Extracted text:
I gave the order for him to be crucified. Not because I wanted to, but because I had to, to save myself, my job, my career, my life. Why should I sacrifice my life for someone who has sacrificed nothing for me and who doesn’t even seem to care that he’s going to be crucified. If he doesn’t do anything to save himself, why should I? My next task is patching up my relationship with my wife. I’m outta here.
Pastor’s Wrap Up:
Can you relate to Pontius Pilate? He is not the first nor the last to withhold what is due Christ in order to protect and promote his own interests and security. Jesus’ twelve disciples did the same thing: Judas sold out Jesus for thirty pieces of silver and the rest of them abandoned Christ to save their own skins.
Pontius Pilate is All of Us
Pontius Pilate is all mankind reduced to one – humanity wrapped up in one individual – like Adam. Pilate sacrificed Christ to save himself. Conversely, Jesus sacrificed himself to save us.
But Jesus didn’t intend that that’s where the story ends. It’s time for us to sacrifice for the One who gave himself for us. “He died for all, that they which live might henceforth not live for themselves, but for Him who died for them and rose again.”
Jesus has told us in His Word: “He who saves his life will lose it. He who loses his life for My sake will find it.”
Real living is not preserving and protecting and promoting our self, but in giving ourselves to Christ, to investing in His honor and Hiss purposes. With the Apostle Paul, few need to learn: “For to me to live is Christ, and to die is gain.”

Stored data:
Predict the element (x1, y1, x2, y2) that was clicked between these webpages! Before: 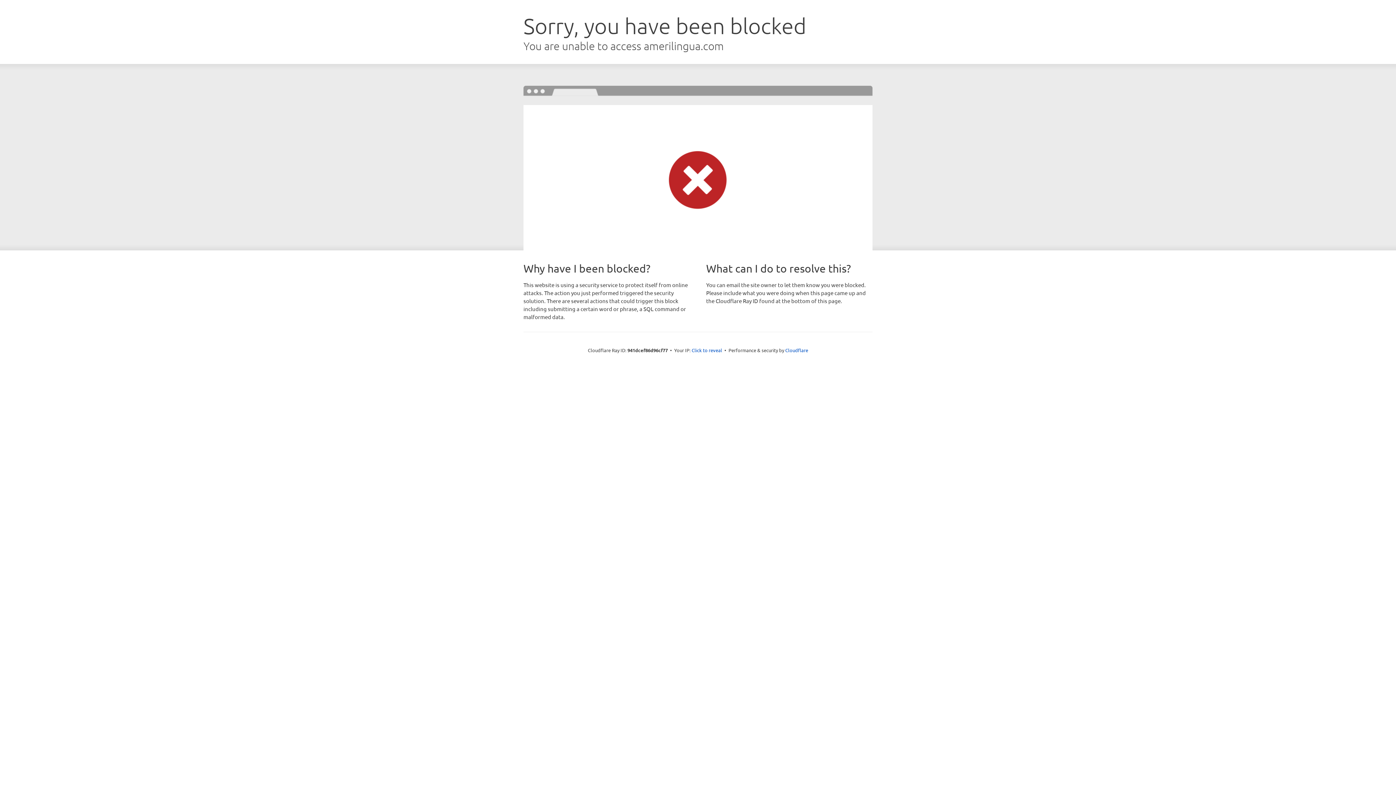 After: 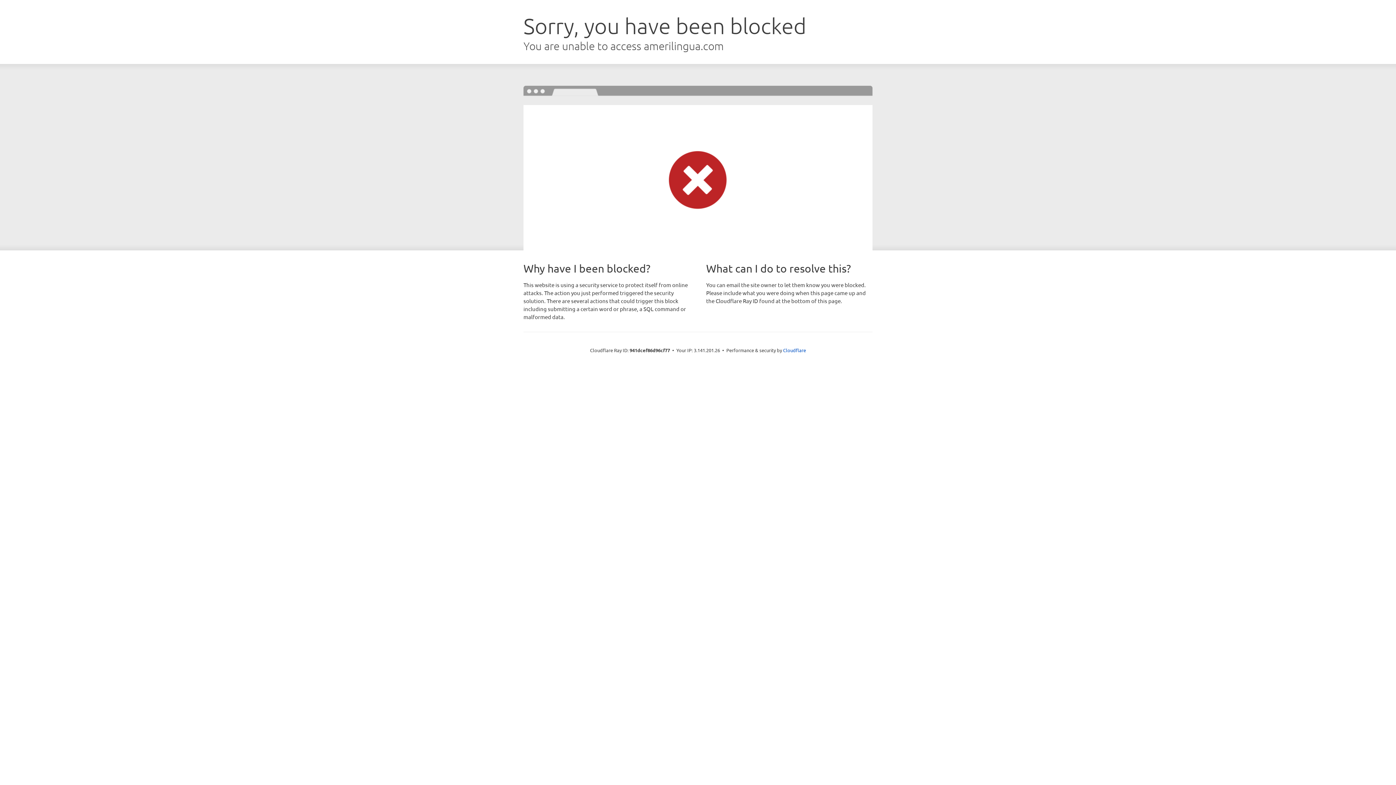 Action: bbox: (691, 346, 722, 353) label: Click to revealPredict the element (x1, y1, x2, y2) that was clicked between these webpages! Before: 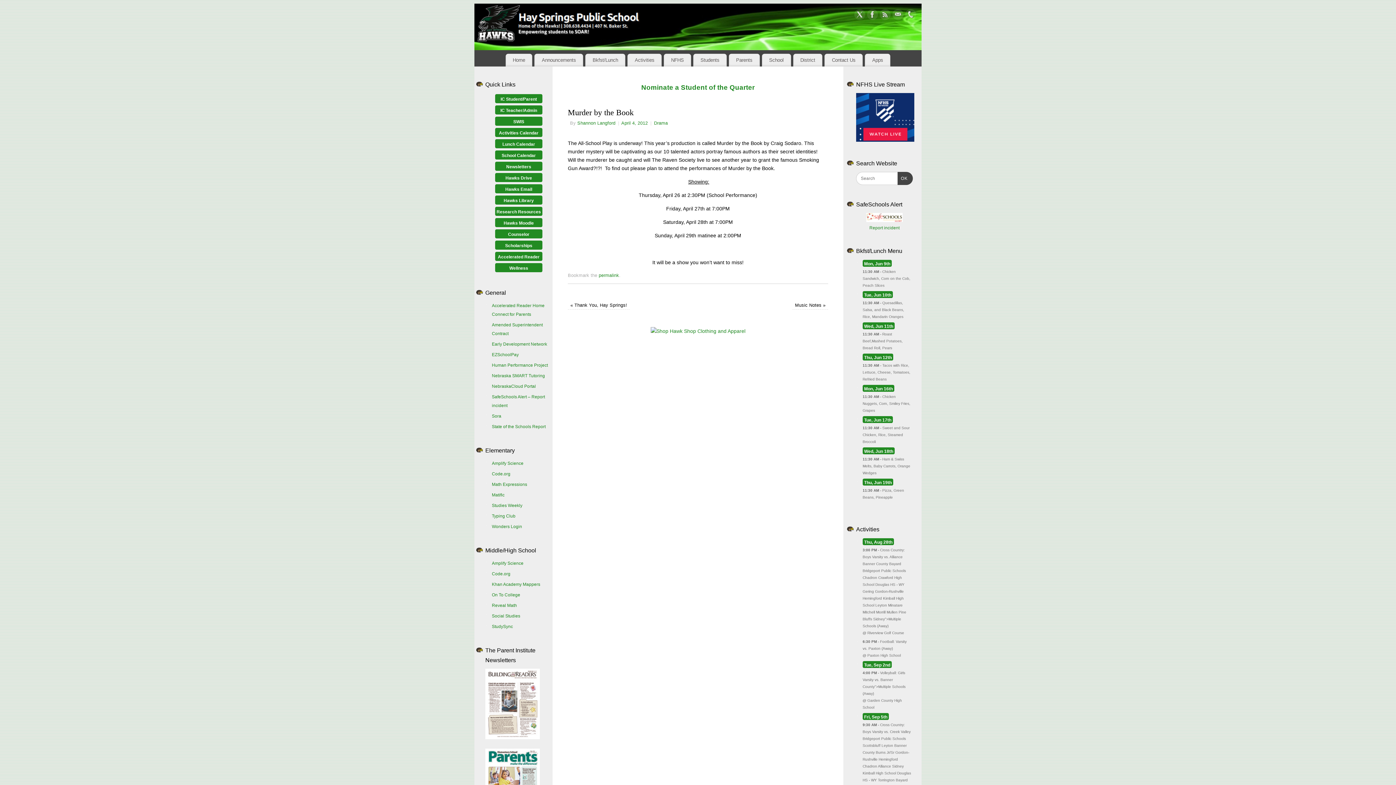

Written task: Please rewrite the sermon on Pontius Pilate between "I gave the order" and "their own skins.", inclusive, substituting "executed" for "crucified". The listing has no connection to the sermon on Pontius Pilate.

Completed task:
I gave the order for him to be executed. Not because I wanted to, but because I had to, to save myself, my job, my career, my life. Why should I sacrifice my life for someone who has sacrificed nothing for me and who doesn’t even seem to care that he’s going to be executed. If he doesn’t do anything to save himself, why should I? My next task is patching up my relationship with my wife. I’m outta here.
Pastor’s Wrap Up:
Can you relate to Pontius Pilate? He is not the first nor the last to withhold what is due Christ in order to protect and promote his own interests and security. Jesus’ twelve disciples did the same thing: Judas sold out Jesus for thirty pieces of silver and the rest of them abandoned Christ to save their own skins.